**Activity**.
From the records below, print exactly the lines starting at the one containing "Refund Policy (63, 2367)" and ending at the one containing "[Previous] (155, 553)", ends included, and nothing else.

Stored items:
-----

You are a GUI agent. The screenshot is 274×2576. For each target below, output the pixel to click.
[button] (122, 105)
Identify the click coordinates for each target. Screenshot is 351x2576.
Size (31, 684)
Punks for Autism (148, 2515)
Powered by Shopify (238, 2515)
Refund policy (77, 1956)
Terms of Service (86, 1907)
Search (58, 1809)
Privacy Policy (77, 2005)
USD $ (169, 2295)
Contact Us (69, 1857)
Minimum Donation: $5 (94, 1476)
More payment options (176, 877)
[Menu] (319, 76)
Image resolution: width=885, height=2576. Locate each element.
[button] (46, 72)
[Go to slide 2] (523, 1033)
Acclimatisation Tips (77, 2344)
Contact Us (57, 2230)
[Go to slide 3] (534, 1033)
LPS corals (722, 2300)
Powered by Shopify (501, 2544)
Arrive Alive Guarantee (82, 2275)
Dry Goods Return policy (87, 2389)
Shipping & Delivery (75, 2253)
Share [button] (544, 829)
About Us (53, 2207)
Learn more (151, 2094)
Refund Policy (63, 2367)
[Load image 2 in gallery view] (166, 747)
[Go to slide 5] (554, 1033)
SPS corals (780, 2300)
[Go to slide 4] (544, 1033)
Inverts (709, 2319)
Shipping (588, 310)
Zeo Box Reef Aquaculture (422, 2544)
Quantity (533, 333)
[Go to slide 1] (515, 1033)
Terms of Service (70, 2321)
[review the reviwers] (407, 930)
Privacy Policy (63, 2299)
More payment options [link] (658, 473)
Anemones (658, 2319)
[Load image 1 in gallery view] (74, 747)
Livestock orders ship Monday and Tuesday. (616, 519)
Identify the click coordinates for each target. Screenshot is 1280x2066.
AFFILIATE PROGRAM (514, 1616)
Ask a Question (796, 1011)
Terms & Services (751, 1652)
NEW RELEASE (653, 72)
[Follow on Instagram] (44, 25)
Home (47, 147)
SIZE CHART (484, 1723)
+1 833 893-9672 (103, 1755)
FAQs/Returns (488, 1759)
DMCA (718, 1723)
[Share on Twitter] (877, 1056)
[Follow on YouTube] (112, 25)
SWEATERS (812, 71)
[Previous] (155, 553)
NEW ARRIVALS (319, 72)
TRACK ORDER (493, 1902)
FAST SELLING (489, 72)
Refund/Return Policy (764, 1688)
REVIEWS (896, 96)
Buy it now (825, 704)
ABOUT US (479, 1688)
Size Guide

-----

**Exercise response**.
Refund Policy (63, 2367)
[Load image 2 in gallery view] (166, 747)
[Go to slide 5] (554, 1033)
SPS corals (780, 2300)
[Go to slide 4] (544, 1033)
Inverts (709, 2319)
Shipping (588, 310)
Zeo Box Reef Aquaculture (422, 2544)
Quantity (533, 333)
[Go to slide 1] (515, 1033)
Terms of Service (70, 2321)
[review the reviwers] (407, 930)
Privacy Policy (63, 2299)
More payment options [link] (658, 473)
Anemones (658, 2319)
[Load image 1 in gallery view] (74, 747)
Livestock orders ship Monday and Tuesday. (616, 519)
Identify the click coordinates for each target. Screenshot is 1280x2066.
AFFILIATE PROGRAM (514, 1616)
Ask a Question (796, 1011)
Terms & Services (751, 1652)
NEW RELEASE (653, 72)
[Follow on Instagram] (44, 25)
Home (47, 147)
SIZE CHART (484, 1723)
+1 833 893-9672 (103, 1755)
FAQs/Returns (488, 1759)
DMCA (718, 1723)
[Share on Twitter] (877, 1056)
[Follow on YouTube] (112, 25)
SWEATERS (812, 71)
[Previous] (155, 553)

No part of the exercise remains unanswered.